Trecho do texto.
Matan Onyameh (esquerda) em 'Angels in America,' no Cameri Theater. Foto Oded Antman |
“Sou judeu, negro e gay. Com o que está
acontecendo em Israel, eu deveria ser crucificado[1]”. Esta
afirmação é do ator Matan Onyameh, que enfrentou abusos e o racismo até que
pudesse realizar seu sonho: estrelar nos palcos de Tel Aviv. Agora, com um
papel em “Angels in America”, alcança seu objetivo em sua pátria. Mas, num
momento muito delicado e de grande fratura da sociedade israelense, há no ar a
incerteza de manutenção da estrutura judicial, de um futuro democrático e de
respeito à diversidade social.
Diversidade refletida na peça “Angels in
America[2]”,
explorando a temática da tolerância, como também de um D-us que é descrito como
um grande Aleph flamejante. Este D-us teatral cria o Universo através
da cópula com seus anjos que são oniscientes, mas incapazes de criar ou mudar
por conta própria. Com isto, D-us fica entediado com a personalidade
destas criaturas passivas, criando assim uma humanidade com o poder de mudar e
criar, surgindo o livre arbítrio.
Onyameh estreia sua peça no Teatro Cameri,
estabelecido em Tel Aviv desde 1944, antes da fundação do Estado de Israel. É
um dos principais teatros do país, localizado no Centro de Artes Performativas
da cidade mais israelense do país e atrai cerca de 900 mil espectadores por
ano. É conhecido como um local de resistência, de reivindicação social democrática
e diversa. O ator interpreta Belize, uma ex-drag queen e amante de Walter (Elad
Atrakchi). Também interpreta Mr. Lies, uma personagem que aparece nas
alucinações de Harper Pitt (Avigail Harari), a esposa instável de um advogado
mórmon.

Dados fornecidos.
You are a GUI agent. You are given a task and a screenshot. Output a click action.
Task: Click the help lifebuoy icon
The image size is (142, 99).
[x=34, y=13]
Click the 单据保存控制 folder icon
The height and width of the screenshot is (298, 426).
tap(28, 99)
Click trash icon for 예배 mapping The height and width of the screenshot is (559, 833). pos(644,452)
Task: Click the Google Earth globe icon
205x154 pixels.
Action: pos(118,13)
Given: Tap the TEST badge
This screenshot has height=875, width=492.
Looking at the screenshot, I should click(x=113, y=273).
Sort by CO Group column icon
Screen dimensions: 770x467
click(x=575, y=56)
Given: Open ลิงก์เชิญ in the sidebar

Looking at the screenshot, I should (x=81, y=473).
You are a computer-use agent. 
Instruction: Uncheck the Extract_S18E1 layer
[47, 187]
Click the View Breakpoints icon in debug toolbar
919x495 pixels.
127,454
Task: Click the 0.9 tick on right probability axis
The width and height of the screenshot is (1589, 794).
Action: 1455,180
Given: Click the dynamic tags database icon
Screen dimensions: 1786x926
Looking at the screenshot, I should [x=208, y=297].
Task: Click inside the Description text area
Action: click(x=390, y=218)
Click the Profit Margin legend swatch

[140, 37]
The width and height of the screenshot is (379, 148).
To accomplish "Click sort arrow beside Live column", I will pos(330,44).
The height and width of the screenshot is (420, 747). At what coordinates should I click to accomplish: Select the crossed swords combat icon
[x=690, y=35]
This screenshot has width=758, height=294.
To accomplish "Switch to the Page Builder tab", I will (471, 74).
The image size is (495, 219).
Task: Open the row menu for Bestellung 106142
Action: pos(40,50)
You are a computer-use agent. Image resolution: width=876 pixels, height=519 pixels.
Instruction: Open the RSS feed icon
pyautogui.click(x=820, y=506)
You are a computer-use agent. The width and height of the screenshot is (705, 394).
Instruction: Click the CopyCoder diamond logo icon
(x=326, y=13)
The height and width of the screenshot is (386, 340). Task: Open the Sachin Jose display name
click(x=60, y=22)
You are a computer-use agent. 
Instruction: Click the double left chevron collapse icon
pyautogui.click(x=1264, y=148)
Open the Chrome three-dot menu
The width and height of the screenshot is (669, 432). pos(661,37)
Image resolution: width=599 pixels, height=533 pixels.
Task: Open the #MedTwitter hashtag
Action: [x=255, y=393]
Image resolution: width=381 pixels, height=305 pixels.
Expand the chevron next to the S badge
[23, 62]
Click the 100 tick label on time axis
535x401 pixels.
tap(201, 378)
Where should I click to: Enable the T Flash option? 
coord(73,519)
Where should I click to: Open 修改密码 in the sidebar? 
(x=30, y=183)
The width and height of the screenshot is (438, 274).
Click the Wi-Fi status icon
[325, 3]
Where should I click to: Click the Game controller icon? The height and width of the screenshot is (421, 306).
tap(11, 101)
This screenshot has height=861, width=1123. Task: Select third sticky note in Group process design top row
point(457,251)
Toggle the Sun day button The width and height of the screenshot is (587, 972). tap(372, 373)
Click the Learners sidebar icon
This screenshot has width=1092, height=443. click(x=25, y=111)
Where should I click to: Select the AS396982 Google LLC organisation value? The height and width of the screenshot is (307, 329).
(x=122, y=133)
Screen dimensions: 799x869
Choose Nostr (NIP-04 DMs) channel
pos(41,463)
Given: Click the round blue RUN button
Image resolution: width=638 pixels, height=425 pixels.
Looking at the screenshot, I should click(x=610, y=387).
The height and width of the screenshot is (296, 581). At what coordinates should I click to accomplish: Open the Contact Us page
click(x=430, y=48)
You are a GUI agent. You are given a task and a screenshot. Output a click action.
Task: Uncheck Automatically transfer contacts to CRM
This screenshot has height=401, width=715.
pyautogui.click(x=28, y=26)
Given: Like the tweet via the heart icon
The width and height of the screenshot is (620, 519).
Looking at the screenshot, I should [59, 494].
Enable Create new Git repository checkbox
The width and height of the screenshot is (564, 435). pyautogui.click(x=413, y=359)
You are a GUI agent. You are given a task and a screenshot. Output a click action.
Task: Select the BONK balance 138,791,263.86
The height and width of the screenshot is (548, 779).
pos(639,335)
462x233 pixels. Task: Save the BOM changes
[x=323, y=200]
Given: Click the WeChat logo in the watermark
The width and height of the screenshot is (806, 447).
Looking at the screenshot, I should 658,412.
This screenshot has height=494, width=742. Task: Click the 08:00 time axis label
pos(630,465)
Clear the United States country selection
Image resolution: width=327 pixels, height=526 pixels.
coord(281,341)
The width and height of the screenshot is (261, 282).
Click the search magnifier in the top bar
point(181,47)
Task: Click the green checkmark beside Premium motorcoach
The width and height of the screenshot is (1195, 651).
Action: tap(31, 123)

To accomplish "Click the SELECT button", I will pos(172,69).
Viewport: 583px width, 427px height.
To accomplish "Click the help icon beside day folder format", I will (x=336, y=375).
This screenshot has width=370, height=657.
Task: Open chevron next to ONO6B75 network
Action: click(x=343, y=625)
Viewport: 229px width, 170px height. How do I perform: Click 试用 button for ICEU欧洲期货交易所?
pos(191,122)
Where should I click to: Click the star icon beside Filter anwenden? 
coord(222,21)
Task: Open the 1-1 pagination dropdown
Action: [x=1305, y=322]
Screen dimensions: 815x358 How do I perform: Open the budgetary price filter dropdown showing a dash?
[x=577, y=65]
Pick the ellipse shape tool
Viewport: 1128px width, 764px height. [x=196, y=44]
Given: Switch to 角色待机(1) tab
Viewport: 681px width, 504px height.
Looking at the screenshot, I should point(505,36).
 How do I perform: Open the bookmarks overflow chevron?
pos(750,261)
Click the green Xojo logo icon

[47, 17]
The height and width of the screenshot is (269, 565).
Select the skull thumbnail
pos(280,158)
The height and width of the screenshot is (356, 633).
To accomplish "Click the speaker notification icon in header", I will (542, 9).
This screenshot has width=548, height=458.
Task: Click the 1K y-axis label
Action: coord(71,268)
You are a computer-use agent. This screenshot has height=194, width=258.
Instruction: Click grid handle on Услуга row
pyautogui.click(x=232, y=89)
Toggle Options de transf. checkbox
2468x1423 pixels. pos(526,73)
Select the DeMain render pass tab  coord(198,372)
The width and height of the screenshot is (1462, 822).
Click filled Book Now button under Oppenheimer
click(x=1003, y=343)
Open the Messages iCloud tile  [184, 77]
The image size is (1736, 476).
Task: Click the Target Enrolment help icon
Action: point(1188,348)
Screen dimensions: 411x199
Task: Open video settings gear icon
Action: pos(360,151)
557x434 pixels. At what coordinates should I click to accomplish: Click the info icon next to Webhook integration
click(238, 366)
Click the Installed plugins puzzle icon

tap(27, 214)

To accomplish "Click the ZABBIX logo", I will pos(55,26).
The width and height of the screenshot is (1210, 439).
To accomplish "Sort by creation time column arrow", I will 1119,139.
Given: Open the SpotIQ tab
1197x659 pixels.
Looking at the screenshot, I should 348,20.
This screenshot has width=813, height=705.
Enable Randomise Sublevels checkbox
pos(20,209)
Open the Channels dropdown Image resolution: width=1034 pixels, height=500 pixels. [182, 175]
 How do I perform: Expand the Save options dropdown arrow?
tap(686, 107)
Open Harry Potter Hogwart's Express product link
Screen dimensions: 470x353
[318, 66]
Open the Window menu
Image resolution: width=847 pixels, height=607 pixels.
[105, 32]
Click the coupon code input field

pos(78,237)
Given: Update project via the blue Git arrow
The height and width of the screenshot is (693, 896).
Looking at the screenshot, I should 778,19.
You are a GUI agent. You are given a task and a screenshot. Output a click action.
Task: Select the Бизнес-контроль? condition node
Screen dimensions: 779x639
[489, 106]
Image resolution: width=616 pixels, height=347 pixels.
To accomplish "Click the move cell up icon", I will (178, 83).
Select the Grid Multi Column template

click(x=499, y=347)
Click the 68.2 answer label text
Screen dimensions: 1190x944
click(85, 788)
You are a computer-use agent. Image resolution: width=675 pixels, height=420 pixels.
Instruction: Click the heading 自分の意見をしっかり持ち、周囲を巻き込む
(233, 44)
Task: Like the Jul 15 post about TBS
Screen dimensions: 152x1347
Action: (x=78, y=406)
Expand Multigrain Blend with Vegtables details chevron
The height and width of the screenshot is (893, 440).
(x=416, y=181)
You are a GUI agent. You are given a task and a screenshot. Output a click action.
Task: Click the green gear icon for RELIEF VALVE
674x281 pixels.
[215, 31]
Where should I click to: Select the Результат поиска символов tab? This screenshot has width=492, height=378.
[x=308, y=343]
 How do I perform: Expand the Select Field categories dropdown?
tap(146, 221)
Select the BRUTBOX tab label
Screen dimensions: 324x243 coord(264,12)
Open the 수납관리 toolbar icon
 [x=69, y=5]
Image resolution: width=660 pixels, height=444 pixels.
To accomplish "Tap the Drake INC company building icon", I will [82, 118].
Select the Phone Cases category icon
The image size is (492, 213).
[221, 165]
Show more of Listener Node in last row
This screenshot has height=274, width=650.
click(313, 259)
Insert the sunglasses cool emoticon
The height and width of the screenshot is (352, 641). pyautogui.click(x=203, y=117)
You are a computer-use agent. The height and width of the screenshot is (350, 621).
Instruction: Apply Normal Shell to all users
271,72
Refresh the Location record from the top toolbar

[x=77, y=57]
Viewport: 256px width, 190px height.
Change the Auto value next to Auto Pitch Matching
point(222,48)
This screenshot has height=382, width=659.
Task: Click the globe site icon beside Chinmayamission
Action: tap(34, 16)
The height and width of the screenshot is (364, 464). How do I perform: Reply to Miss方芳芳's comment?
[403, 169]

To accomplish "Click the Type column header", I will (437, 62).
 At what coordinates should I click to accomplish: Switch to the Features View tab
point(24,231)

Tarefa a realizar.
De acordo com o trecho sobre o ator Matan Onyameh, desde que ano o Teatro Cameri está estabelecido em Tel Aviv? Não é preciso consultar as linhas para responder.

Resposta do exercício.
Desde 1944.